Потому, что сцена языческой ночи кончается этим долгим планом, а также потому, что Андрей уже утром, крадучись, пробирается по деревне,— сомнений нет: иконописец не сумел уйти от греха.

Но неспокойна ли у Андрея Рублева совесть, лежит ли на его душе тяжелым камнем сознание греха, им содеянного?

Следующая глава, «Страшный суд», — одна из самых сложных по композиции и по перепадам душевного состояния героя.

Что тут мучает Рублева? Почему он никак не может взяться за работу над фресками? Не нашел живописного решения? Конечно, дело тут значительно глубже: Рублев не знает, как соотнести тему будущих росписей со злом, творящимся в мире. Страх — вот что довлеет над человеком в его стремлении к счастью и свободе.

О грядущем Страшном суде напомнил Рублеву Феофан Грек в их споре еще тогда, когда они расписывали Благовещенский собор. А Марфа так объясняла Андрею, почему мужики его связали: «Вдруг дружину наведешь, монахов... Насильно к своей вере приводить будете. Думаешь, легко вот так в страхе жить?»

Что же делать? Писать «Страшный суд»? Запугивать и так запуганный народ? «Да не могу я!.. Не могу я все это писать. Противно мне, понимаешь? Народ не хочу распугивать. Пойми...» — говорит Рублев Даниилу Черному. В голосе Солоницына здесь просительные интонации: Андрей в самом деле не знает, что делать. Он не чувствует за народом, как и за собой, греха. Разве быть слиянным с природой грешно? Однако Страшный суд есть Страшный суд, и как же обойтись здесь без обещания кары господней за истинные грехи человеческие?

Но затем идут сцены ослепления, их драматическая и кинематографическая напряженность нарастает и достигает предела. Черные уголья сгоревших хором, белое молоко, потом ослепительно белые стены нового княжеского дворца. И Великий князь в белом. Белое на белом — прекрасное операторское решение Вадима Юсова. И мастера в белых одеждах. Но черными провалами зияют затем в лесу их пустые выколотые глазницы, и ползают слепцы по темной земле. А последний кадр — в болотной воде растворяется молоко. Вновь молоко! С него начинался эпизод. И резким монтажным ударом (единственным в картине, построенной на плавных, текучих переходах от кадра к кадру, от сцены к сцене) выглядит сопровождаемый сильным звуком (будто электрический разряд!) стык: растворяется в темной воде молоко, черная краска разбивается о белоснежную стену собора.

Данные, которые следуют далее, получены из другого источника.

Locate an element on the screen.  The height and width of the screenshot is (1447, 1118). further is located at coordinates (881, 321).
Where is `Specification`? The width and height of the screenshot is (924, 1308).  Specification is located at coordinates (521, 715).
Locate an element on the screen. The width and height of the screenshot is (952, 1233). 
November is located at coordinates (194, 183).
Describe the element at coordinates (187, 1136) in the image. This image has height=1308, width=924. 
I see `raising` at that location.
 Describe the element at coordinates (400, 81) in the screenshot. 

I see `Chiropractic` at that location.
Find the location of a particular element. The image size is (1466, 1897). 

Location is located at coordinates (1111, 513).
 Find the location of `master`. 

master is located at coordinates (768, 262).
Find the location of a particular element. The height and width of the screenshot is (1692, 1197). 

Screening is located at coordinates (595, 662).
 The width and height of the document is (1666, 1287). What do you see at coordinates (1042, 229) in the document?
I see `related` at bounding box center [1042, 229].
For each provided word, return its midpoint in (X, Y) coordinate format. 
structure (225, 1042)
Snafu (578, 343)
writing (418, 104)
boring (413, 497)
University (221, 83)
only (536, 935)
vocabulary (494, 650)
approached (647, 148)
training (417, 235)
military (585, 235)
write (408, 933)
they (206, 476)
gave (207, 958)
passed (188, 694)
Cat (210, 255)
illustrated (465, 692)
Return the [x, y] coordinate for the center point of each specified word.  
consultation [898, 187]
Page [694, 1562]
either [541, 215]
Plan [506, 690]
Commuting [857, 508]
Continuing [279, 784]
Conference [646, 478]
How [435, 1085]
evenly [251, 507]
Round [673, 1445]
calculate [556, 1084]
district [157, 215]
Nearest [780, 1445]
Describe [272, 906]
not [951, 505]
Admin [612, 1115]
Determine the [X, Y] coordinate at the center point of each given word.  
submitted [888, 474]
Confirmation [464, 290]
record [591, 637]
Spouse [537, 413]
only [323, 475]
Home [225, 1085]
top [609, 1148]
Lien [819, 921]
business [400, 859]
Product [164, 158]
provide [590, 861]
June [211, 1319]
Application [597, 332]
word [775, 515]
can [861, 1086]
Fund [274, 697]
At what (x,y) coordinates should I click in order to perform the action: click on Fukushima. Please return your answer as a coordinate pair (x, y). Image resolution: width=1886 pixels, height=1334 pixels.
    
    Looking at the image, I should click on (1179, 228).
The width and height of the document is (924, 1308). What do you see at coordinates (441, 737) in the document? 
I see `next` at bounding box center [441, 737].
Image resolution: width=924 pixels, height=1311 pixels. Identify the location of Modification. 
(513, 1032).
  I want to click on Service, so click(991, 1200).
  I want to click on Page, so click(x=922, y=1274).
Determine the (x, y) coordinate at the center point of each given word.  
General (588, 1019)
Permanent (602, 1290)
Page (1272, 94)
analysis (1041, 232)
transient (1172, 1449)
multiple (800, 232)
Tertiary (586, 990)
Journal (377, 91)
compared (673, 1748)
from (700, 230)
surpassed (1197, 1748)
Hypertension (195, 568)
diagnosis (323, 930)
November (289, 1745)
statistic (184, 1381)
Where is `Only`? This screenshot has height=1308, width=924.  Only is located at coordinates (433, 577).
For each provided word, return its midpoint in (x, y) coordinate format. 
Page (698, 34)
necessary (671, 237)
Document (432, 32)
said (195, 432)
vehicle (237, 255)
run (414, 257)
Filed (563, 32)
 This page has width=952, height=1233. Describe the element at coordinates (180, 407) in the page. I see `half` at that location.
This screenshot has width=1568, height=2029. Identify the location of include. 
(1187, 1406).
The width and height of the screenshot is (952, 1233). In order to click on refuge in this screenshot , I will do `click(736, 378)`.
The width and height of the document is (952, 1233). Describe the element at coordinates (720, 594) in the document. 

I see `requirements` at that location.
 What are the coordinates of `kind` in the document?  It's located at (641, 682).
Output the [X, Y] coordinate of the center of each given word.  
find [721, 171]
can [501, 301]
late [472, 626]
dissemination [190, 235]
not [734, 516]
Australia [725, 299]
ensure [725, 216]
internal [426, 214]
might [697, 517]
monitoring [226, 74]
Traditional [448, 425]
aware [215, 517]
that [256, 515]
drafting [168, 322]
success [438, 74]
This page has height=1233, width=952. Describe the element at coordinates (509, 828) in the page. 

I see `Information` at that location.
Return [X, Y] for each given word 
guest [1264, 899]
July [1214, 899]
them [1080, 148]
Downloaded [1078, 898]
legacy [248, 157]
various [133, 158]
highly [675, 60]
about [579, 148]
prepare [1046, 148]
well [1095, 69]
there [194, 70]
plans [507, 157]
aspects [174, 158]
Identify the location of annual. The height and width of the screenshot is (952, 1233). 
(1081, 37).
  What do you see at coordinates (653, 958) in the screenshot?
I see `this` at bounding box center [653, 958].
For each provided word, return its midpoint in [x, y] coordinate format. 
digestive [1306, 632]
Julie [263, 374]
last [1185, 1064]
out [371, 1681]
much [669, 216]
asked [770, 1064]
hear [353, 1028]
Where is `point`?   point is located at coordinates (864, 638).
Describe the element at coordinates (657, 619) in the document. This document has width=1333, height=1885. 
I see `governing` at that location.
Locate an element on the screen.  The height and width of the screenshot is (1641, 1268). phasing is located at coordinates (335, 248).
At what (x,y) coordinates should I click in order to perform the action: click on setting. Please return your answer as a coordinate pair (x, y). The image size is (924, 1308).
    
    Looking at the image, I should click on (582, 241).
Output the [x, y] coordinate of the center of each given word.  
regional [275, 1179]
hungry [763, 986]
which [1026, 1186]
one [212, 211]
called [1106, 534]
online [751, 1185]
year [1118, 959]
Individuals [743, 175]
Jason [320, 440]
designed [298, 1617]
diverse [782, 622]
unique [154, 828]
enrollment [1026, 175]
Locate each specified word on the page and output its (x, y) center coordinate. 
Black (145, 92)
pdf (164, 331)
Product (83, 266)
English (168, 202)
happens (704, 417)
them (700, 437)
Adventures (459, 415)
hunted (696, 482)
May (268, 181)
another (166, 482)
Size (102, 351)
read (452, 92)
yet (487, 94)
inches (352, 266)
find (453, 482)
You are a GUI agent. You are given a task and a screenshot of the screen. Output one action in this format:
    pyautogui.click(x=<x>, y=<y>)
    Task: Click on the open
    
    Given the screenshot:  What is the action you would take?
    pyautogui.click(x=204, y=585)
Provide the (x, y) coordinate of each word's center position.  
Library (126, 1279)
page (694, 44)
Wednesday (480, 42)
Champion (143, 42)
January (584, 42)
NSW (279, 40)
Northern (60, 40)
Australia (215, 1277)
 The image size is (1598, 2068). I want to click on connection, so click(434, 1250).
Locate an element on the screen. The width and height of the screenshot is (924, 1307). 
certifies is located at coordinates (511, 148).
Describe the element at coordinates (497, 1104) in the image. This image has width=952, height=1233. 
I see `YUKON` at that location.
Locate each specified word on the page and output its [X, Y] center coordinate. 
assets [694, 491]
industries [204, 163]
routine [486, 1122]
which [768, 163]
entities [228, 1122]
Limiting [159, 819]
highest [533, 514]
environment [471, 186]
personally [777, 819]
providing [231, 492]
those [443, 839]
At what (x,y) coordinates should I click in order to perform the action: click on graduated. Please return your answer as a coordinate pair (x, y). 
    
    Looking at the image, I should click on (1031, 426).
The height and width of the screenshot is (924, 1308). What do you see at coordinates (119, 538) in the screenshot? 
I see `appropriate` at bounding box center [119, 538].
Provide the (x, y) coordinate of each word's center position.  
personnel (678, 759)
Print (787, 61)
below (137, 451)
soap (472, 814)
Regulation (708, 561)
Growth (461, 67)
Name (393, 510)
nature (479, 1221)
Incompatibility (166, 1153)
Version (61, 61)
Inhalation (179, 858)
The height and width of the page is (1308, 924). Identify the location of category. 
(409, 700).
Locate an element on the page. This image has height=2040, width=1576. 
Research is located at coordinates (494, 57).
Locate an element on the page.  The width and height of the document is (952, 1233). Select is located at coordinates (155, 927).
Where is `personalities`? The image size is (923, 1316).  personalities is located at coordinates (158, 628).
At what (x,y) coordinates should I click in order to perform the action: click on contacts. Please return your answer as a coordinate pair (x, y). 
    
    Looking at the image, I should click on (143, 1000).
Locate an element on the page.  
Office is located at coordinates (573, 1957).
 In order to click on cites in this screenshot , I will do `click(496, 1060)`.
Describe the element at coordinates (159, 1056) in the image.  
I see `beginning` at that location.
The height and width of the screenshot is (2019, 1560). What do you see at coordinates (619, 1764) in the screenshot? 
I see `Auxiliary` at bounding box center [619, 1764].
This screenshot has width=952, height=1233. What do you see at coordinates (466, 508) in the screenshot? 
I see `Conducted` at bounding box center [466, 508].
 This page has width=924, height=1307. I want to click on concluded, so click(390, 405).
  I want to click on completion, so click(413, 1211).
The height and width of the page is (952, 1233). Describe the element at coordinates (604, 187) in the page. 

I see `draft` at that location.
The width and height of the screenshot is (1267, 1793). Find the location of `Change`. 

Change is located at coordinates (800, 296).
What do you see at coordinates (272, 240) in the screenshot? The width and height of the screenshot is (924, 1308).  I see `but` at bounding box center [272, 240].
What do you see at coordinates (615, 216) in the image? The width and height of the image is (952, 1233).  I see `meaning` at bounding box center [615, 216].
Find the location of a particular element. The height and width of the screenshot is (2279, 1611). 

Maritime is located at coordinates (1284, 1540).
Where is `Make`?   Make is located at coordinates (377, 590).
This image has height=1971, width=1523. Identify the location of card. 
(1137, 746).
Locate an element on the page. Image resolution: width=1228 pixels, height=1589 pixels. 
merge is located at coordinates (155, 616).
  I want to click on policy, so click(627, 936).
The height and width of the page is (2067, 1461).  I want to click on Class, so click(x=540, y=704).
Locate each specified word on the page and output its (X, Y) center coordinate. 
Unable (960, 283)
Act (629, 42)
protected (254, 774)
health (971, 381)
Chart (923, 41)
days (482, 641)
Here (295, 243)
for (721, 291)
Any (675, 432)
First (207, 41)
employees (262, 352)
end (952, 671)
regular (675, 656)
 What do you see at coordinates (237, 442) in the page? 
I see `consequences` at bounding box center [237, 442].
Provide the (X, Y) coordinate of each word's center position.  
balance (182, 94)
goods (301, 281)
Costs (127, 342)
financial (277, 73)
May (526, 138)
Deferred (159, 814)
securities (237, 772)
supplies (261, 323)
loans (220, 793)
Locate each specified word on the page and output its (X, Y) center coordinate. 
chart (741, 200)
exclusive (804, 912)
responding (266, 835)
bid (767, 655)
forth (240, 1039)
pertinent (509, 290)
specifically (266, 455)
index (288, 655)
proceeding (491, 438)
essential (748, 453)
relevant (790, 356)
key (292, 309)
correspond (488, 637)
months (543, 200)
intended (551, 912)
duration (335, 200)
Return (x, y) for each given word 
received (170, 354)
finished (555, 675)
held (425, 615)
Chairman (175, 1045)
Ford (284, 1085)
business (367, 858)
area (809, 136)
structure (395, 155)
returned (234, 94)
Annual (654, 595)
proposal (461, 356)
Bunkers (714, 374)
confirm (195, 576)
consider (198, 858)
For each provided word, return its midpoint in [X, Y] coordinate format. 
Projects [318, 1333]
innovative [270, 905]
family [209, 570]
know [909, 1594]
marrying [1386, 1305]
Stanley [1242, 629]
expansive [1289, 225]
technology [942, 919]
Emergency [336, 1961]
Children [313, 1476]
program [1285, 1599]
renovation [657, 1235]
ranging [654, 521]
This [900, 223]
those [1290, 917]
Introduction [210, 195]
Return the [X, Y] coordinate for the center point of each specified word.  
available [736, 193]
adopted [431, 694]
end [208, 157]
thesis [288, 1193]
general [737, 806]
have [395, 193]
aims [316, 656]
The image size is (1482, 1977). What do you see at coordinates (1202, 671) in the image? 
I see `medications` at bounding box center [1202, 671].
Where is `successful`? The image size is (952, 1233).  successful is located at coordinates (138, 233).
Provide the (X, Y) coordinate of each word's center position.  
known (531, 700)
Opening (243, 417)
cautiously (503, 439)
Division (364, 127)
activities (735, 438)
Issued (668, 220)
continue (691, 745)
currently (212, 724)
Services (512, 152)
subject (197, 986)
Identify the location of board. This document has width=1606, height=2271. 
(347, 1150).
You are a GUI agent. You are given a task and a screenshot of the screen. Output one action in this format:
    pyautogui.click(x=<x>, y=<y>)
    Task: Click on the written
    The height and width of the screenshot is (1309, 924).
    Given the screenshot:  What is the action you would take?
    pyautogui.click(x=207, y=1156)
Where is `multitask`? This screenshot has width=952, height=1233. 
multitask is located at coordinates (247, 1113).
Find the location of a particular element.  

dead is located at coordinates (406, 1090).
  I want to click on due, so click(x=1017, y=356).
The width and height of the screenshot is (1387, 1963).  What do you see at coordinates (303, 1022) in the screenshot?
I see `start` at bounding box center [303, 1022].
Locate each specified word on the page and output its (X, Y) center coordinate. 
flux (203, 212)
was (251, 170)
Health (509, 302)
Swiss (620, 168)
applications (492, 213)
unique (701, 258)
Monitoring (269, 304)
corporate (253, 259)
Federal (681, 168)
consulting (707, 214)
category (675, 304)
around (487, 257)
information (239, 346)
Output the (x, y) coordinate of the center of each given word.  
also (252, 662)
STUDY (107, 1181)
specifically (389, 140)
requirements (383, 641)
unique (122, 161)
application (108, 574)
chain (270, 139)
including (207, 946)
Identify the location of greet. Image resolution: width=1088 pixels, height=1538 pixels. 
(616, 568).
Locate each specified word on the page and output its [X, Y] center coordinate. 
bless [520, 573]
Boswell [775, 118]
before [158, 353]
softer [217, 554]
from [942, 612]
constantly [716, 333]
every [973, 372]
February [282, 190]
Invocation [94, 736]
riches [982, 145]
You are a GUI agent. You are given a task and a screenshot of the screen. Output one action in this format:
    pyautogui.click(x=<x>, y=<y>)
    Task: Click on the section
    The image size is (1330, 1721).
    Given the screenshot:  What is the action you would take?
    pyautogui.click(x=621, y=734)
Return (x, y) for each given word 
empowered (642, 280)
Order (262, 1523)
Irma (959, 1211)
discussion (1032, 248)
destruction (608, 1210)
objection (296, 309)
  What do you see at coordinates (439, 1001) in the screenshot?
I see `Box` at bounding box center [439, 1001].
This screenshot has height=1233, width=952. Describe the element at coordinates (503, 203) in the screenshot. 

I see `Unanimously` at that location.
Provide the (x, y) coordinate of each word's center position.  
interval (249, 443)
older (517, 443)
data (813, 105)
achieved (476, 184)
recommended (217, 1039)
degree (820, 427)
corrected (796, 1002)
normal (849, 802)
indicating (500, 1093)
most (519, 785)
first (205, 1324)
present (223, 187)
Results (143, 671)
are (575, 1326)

Краска ли? В сценарии Рублев тоже мазал стену черным (хотя и без описанного монтажного стыка: эпизоды «Ослепление» и «Страшный суд» там были разделены главой), но мазал сажей из стоящего на полу ящика. В фильме Дурочку безобразная клякса на стене очень беспокоит. Она пробует стереть ее, потом нюхает свои пальцы и морщится — черное пахнет плохо. Сажа так не пахнет. Не деготь ли это? Но сие есть осквернение храма! Страшнее и оскорбительнее ничего придумать нельзя: дегтем издавна мазали ворота гулящих жен и девок1.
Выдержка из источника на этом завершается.